Christa Thoben (CDU), 58, Bürgermeisterin und Kultursenatorin. Karriere: Ihr Vorgänger hat es vorgemacht. Sitzen Sie Probleme aus, die Sie nicht lösen können. Lassen Sie sich aber nichts unterschieben. Beginnen Sie mit einem Kassensturz. Parteileben: Zügeln Sie Ihre schwarz-grünen Sympathien, bis die Stunde dafür reif ist. Dann sollten Sie nicht zögern, sich aus der Deckung zu wagen. Gesundheit: Keine Angst vor protestierenden Studenten. Ein paar faule Eier haben noch niemanden umgebracht.

Peter Kurth (CDU), 39, Finanzsenator. Karriere: Chancen zur Profilierung zeichnen sich ab. Doch seien sie vorsichtig! Haushaltslöcher und unpopuläre Wohnungsverkäufe pflastern Ihren Weg. Parteileben: Sie haben den Job nur bekommen, weil Ihr Parteichef Diepgen keinen Besseren gefunden hat. Keine Sorge: Auch Kollege Branoner war ursprünglich zweite Wahl. Gesundheit: Sie kommen jetzt ins kritische Alter. Halten Sie sich weiter fit für kommende Karrieresprünge.

Wolfgang Branoner (CDU), 43, Wirtschaftssenator. Karriere: Trauern Sie dem Mega-Bauressort nicht länger hinterher. Alle wissen, dass Sie auch in diesem Ressort Spitze gewesen wären. Gesundheit: Sie sollten sich ein wenig bremsen. Sie wirken oft hyperdynamisch. Üben Sie morgens die ruhige, staatsmännische Pose (bei Diepgen abgucken!).

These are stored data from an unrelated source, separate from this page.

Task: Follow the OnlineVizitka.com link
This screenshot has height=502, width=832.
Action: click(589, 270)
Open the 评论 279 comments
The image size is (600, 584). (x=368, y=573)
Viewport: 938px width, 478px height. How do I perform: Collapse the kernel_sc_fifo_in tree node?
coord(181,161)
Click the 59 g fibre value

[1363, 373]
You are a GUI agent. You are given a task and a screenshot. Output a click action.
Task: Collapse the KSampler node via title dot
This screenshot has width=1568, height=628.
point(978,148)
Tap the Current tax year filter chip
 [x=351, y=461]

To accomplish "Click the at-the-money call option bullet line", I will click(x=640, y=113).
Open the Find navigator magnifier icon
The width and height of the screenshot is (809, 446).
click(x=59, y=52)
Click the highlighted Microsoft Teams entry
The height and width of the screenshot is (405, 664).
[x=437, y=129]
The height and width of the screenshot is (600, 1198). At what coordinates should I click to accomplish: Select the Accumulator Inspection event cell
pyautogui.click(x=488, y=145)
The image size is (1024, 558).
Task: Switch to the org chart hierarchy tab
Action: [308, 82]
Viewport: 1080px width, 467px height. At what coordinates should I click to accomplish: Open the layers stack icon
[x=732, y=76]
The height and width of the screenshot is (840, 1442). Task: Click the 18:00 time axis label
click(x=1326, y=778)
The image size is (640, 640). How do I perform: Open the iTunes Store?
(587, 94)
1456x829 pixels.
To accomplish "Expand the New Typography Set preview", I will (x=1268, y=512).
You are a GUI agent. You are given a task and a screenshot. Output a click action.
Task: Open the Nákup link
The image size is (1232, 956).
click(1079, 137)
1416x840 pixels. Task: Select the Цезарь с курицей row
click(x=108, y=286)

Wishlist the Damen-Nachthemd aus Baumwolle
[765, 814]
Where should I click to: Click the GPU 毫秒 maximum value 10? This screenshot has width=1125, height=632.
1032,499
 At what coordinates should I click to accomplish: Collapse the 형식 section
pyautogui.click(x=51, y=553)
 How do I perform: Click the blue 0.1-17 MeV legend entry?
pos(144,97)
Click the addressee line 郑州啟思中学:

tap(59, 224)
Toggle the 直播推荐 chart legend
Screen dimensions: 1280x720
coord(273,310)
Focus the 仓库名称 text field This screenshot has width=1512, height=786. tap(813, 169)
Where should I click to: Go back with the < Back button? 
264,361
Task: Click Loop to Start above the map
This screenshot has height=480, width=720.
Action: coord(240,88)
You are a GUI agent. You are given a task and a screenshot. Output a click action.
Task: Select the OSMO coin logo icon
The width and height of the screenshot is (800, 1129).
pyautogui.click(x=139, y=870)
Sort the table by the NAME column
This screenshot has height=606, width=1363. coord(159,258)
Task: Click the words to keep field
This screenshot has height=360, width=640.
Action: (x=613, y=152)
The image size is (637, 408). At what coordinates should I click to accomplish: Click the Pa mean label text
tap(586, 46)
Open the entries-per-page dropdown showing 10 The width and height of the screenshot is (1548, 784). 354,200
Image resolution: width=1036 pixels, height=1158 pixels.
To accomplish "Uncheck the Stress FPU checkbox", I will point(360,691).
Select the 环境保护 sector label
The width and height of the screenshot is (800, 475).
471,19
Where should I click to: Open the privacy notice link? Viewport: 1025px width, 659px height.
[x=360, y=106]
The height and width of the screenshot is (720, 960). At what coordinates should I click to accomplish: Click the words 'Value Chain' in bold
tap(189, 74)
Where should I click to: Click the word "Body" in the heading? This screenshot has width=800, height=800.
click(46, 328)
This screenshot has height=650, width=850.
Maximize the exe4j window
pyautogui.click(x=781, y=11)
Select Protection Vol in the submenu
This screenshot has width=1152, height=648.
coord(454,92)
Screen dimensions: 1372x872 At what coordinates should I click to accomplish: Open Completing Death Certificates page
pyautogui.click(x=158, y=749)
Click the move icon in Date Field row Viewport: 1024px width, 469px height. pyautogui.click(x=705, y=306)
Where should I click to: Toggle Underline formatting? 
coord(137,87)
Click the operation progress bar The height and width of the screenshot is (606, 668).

Eckhart Werthebach (CDU), 59, Innensenator. Karriere: Ihr Einjahresvertrag wurde verlängert. Doch schon zum Jahreswechsel droht ihre nächste Bewährungsprobe. Sie sollten Warnungen wegen des Millenniums-Chaos nicht leichtfertig in den Wind schlagen. Gesundheit: Sie wirken oft blass. Tun Sie etwas dagegen.